Funzionari ed esperti in Argentina si stanno adoperando per stabilire se il loro Paese sia la fonte di una letale epidemia di hantavirus che ha colpito una nave da crociera Mv Hondius nell’Atlantico.
L’emergenza sanitaria a bordo della nave ormeggiata in mezzo all’oceano si verifica mentre l’Argentina sta assistendo a un’impennata di casi di hantavirus che molti ricercatori locali nel campo della sanità pubblica attribuiscono agli effetti, recentemente accelerati, dei cambiamenti climatici. L’Argentina, da dove è partita la crociera per l’Antartide, è costantemente classificata dall’Organizzazione Mondiale della Sanità come il paese con la più alta incidenza di questa rara malattia trasmessa dai roditori in America Latina.
Le temperature più elevate ampliano l’areale di diffusione del virus perché, in parte, con l’aumento delle temperature e i cambiamenti degli ecosistemi, i roditori portatori dell’hantavirus possono proliferare in un maggior numero di luoghi, affermano gli esperti. In genere, le persone contraggono il virus attraverso il contatto con escrementi, urina o saliva dei roditori.
La coppia olandese che per prima ha mostrato i sintomi da hantavirus
Proseguono le indagini sul caso della coppia olandese che per prima ha mostrato i sintomi da hantavirus a bordo della nave Mv Hondius , dove è scoppiato un focolaio.

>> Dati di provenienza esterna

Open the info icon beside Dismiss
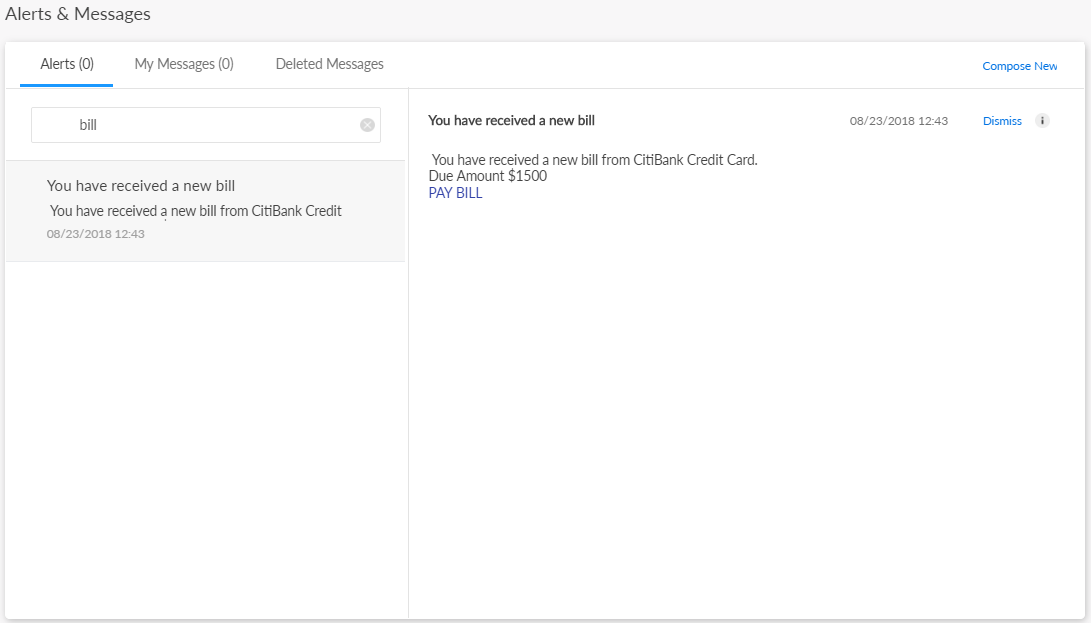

Secondo le autorità argentine, che indagano sulla vicenda, l’itinerario dei due passeggeri, marito e moglie, sarebbe compatibile con un contagio contratto in una delle zone endemiche del ceppo andino. I due coniugi avevano infatti viaggiato tra Cile, Uruguay e Argentina prima di imbarcarsi sulla nave da crociera.
Intanto, il governo spagnolo ha dichiarato che la nave raggiungerà l’isola spagnola di Tenerife “entro tre giorni” e l’evacuazione dei passeggeri inizierà l’11 maggio, con i paesi dell’Ue che rimpatrieranno i propri cittadini. Il ministro della Salute del Paese, Monica Garcia, ha annunciato che la MV Hondius arriverà a Granadilla, a Tenerife, dove “sarà predisposto un sistema congiunto di valutazione sanitaria ed evacuazione per rimpatriare tutti i passeggeri, a meno che le loro condizioni mediche non lo impediscano”. Secondo alcune fonti, la Commissione europea interverrà nel caso in cui un Paese non fosse in grado di rimpatriare i propri cittadini, mentre l’evacuazione dei Paesi extra-Ue è ancora in fase di pianificazione. “Tutti i passeggeri rimarranno a bordo della nave da crociera fino all’arrivo dei loro aerei”, hanno concluso. I 14 cittadini spagnoli a bordo della MV Hondius, tra cui un membro dell’equipaggio, saranno trasferiti all’ospedale militare Gomez Ulla di Madrid, ha dichiarato Garcia in conferenza stampa.